Our study does have several limitations that need to be pointed out. It is retrospective in nature, which allows for potential selection bias. Another limitation is that the intraoperative blood loss may have been underestimated as the system used for estimating intraoperative blood loss may not have accounted for the exact amount of total blood loss. 3 Additionally, as noted above, not all patients had postoperative day 1 hemoglobin values, which could have affected the results. The postoperative hemoglobin values that were obtained could have been affected by the perioperative intravenous fluid that the patients received. Our sample size was relatively small and was underpowered to address rare outcomes, and thus further studies with larger sample sizes would be beneficial to detect clinical differences.
Conclusion
Tranexamic acid has been shown to be effective in reducing perioperative blood loss and transfusion rate in total knee arthroplasty and total hip arthroplasty.
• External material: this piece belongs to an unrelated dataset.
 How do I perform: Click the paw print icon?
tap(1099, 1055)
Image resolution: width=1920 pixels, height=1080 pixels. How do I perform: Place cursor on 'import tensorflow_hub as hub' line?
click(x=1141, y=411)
Based on our findings, we believe it may not be effective in reducing intraoperative blood loss, perioperative blood loss, transfusion rate, or wound complications in total ankle arthroplasty.
Supplemental Material
FAI934889disclosure – Supplemental material for Effect of Tranexamic Acid on Wound Complications and Blood Loss in Total Ankle Arthroplasty
Supplemental material, FAI934889disclosure for Effect of Tranexamic Acid on Wound Complications and Blood Loss in Total Ankle Arthroplasty by R. Garrett Steinmetz, Laura Luick, Shaun Tkach, Spencer Falcon, Julie Stoner, Kimberly Hollabaugh, Vytautas Ringus and Amgad M. Haleem in Foot & Ankle International
Footnotes
Declaration of Conflicting Interests
The author(s) declared no potential conflicts of interest with respect to the research, authorship, and/or publication of this article. ICMJE forms for all authors are available online.
Funding
The author(s) received no financial support for the research, authorship, and/or publication of this article.